Notably, when Bill Clinton nominated Garland to be a federal judge in 1995, he was praised by some Republicans. "Senator Orrin G. Hatch of Utah, who is chairman of the Judiciary Committee, has lauded Mr. Garland," the New York Times noted at the time. "The senator's aides have described Mr. Garland as fine a nominee as Republicans could hope to get from a Democratic president."

In fact, Garland may be too much of a moderate for many on the left, having sided with the government in previous cases involving Guantanamo Bay inmates and the rescheduling of marijuana.
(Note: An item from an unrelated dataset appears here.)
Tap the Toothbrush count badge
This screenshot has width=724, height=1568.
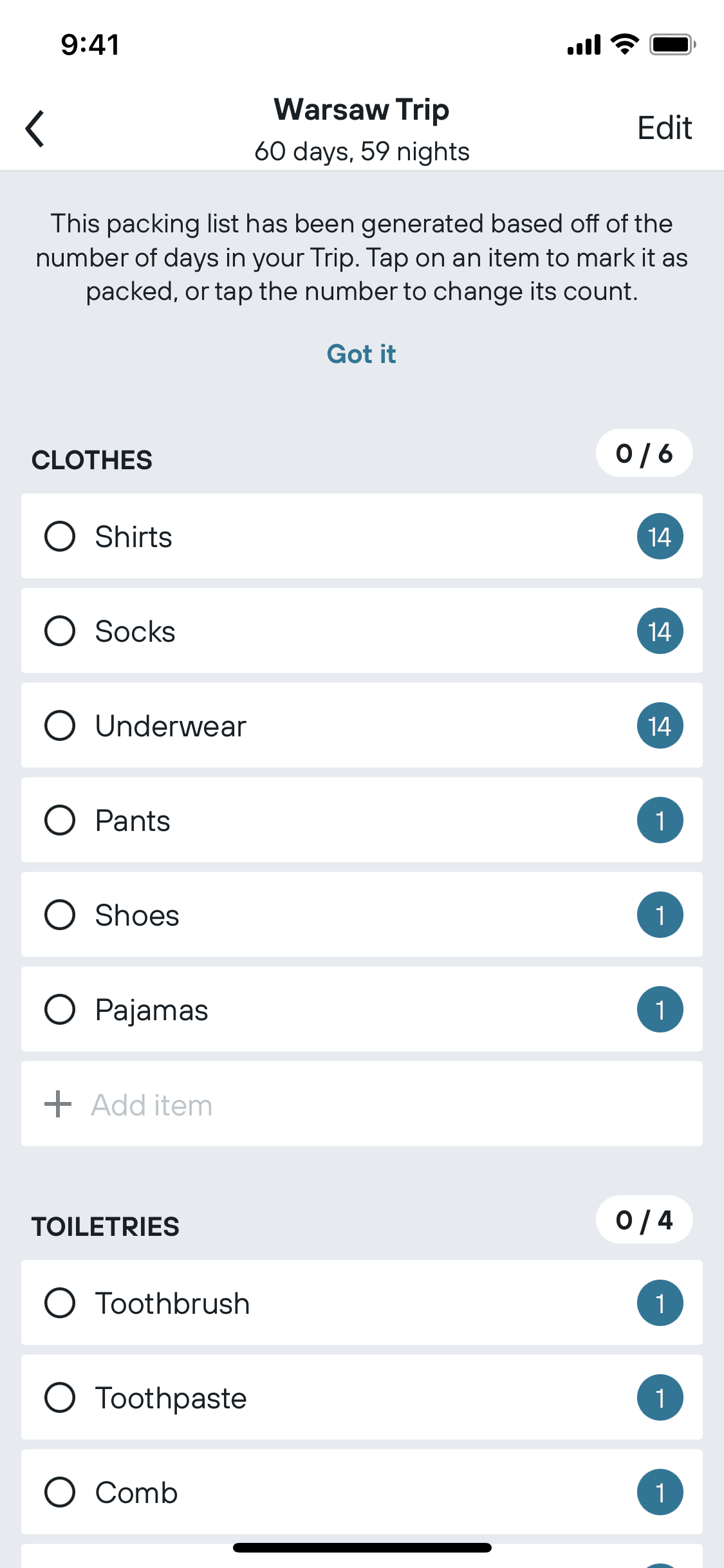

In 2010, when he was being considered as a replacement for Justice John Paul Stevens, the Post noted that "a small but vocal group of activists is privately saying that Garland is not liberal enough to replace the legendary Stevens… They say Garland is a centrist, who won't champion liberal concerns, too often finds middle ground with his conservative colleagues."
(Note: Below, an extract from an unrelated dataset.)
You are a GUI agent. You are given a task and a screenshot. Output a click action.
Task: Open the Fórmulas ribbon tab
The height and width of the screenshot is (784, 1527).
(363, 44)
In other words, he's the sort of judge who would probably be in shoo-in for the nation's highest court if this weren't an election year.
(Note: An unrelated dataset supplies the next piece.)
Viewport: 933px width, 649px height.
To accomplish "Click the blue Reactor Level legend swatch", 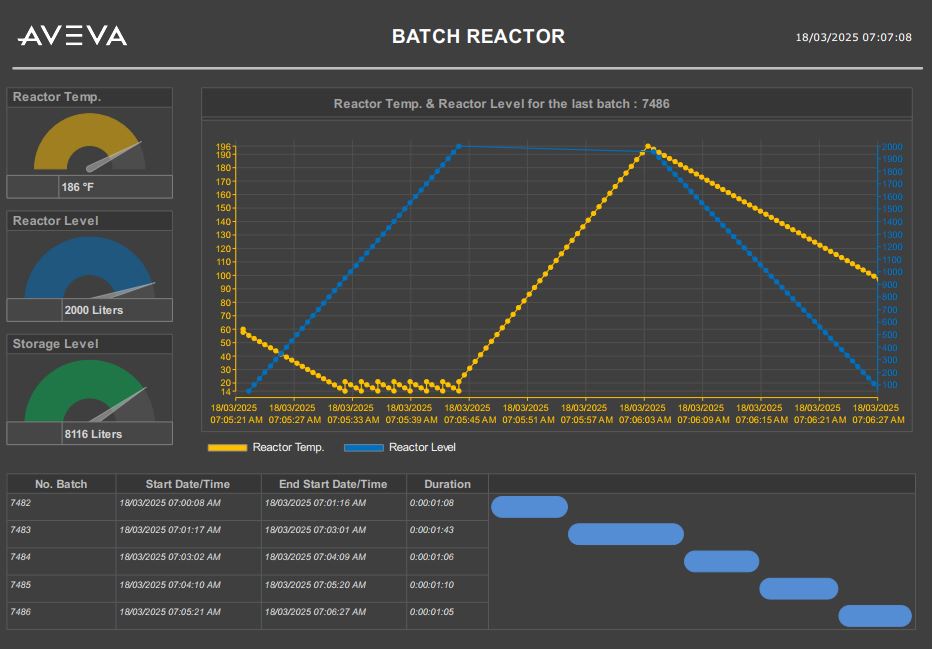I will click(x=363, y=448).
Obama acknowledged this during his speech, and implored the GOP to give his nominee a fair shake. The president said that failure to give Garland a hearing and a vote would cause the reputation of the Supreme Court, faith in our justice system, and our democracy as a whole to suffer.

"I have fulfilled my constitutional duty," he said. "Now, it's time for the Senate to do theirs. Presidents do not stop working in the final year of their term; neither should a senator."